Ownership hasn’t been amenable to the unionization effort at Tartine, with co-founder Liz Pruiett telling the San Francisco Chronicle that while she’s usually pro-union, she does not support the concept for her own company. She also said that the locations outside San Francisco are funded by outside investment, thus their profits shouldn’t impact conditions for those working at Tartine locations in the Bay. She and co-founder Chad Robertson had wearable anti-union merchandise made, as well, and staff has said that they were forced to go to mandatory union-busting meetings while ownership hired Cruz & Associates’ union-avoidance agency, which has charged other companies six-figure sums for their services.

Tartine Berkely’s unionization vote passed 18–0, but the San Francisco locations’ vote must go before the National Labor Relations Board owing to 24 contested ballots. Regardless of how the case ultimately goes, the stakes for labor rights have been raised on a national scale.

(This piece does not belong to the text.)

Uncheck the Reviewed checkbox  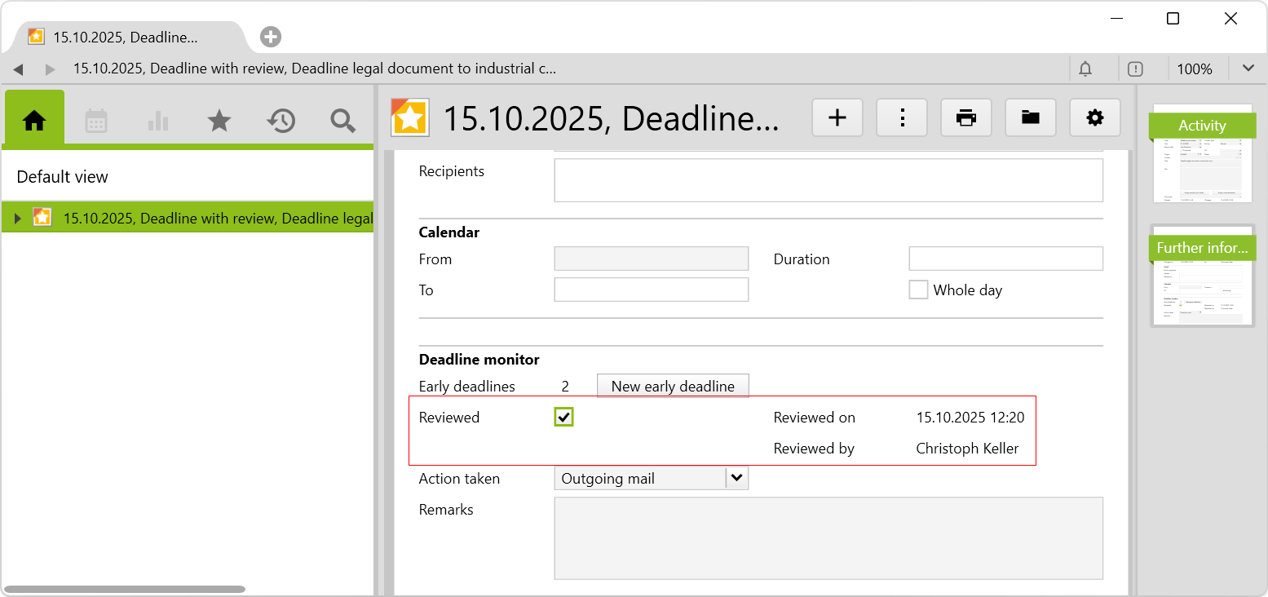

The last time a movement of this sort received so much attention was 2012’s One Fair Wage movement organized by the Restaurant Opportunities Center United, which saw strikes of fast-food workers around the country seeking higher hourly pay. One Fair Wage is credited with rises in the minimum wage around the U.S., as well as setting off the spark of conversation that has led to the current moment, where we see Amazon and Instacart workers on strike for safe conditions during the Coronavirus epidemic, as well as recent strikes at Stop & Shop
One specific and unique difficulty of the current crisis versus past moments of industry upheaval is the lack of contact between workers. There is no way to strike en masse when one’s workplaces are closed, and the forced financial deprivation by employers and the government’s inaction regarding rent, health care, and other bill suspensions will bring everyone back to work when quarantine and shelter in place orders are (hopefully) lifted in such dire and desperate straits that any income will be sought eagerly. Still, one hopes that even under such conditions, the environment will still be ripe for continued worker action in hospitality.
This recent stirring of labor rights energy, putting the livelihoods of workers at the fore, has been one small bright spot in this global crisis. When every job, at every café and restaurant and beyond, is revealed as precarious, with any benefits dependent on the health of a fragile economy, workers realize their solidarity. There have been sparks, and soon there may be a fire.